Now the Department of Health and Human Services (HHS) has released over 400 pages of new federal regulations that are auspiciously entitled, “Protecting Statutory Conscience Rights in Health Care.” Here is the full document summary, via HHS:
The United States has a long history of providing protections in health care for individuals and entities on the basis of religious beliefs or moral convictions. Congress has passed many such laws applicable to [HHS] and the programs or activities it funds or administers, some of which are the subject of existing HHS regulations at 45 CFR part 88. This final rule revises existing regulations to ensure vigorous enforcement of Federal conscience and anti‐discrimination laws applicable to [HHS], its programs, and recipients of HHS funds, and to delegate overall enforcement and compliance responsibility to [HHS’s] Office for Civil Rights (“OCR”). In addition, this final rule clarifies OCR’s authority to initiate compliance reviews, conduct investigations, supervise and coordinate compliance by [HHS] and its components, and use enforcement tools otherwise available in existing regulations to address violations and resolve complaints. In order to ensure that recipients of Federal financial assistance and other [HHS] funds comply with their legal obligations, this final rule requires certain recipients to maintain records; cooperate with OCR’s investigations, reviews, or other proceedings; and submit written assurances and certifications of compliance to [HHS]. The final rule also encourages the recipients of HHS funds to provide notice to individuals and entities about their right be free from coercion or discrimination on account of religious beliefs or moral convictions.

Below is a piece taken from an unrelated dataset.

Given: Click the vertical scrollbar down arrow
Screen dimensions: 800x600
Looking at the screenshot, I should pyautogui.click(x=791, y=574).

Perhaps the final line is the most important: If HHS funding recipients are expressly made aware of their non-discrimination legal protections based on personal convictions, that ought to be hugely beneficial for religious liberty all across the land.

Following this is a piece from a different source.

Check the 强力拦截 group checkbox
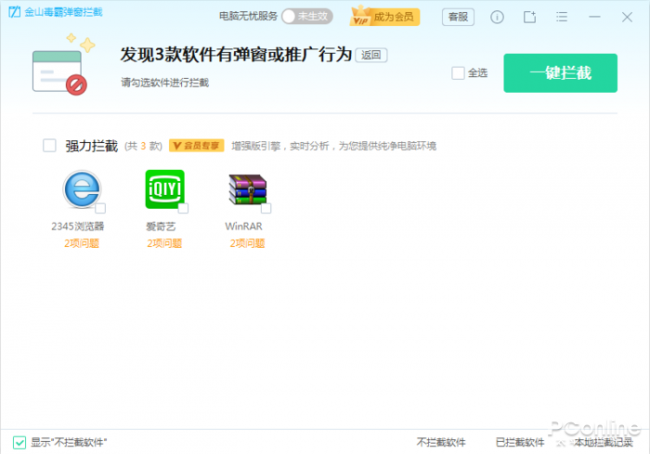This screenshot has width=650, height=454. [50, 146]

Nate Madden helps summarizes the HHS regulations at Conservative Review: “A primary goal of the new regulation is to ensure that people and institutions in the medical field cannot be discriminated against by the government or others because of beliefs that bar them from taking part in or providing abortion. It also protects beliefs against contraception and ‘assisted suicide, euthanasia, or mercy killing.'”
HHS’s Office for Civil Rights, which will administer the guidelines, is led by longtime conservative legal hand Roger Severino. A HHS statement released concurrent with the regulations has this statement from Severino:
[L]aws prohibiting government funded discrimination against conscience and religious freedom will be enforced like every other civil rights law. This rule ensures that healthcare entities and professionals won’t be bullied out of the health care field because they decline to participate in actions that violate their conscience, including the taking of human life. Protecting conscience and religious freedom not only fosters greater diversity in healthcare, it’s the law.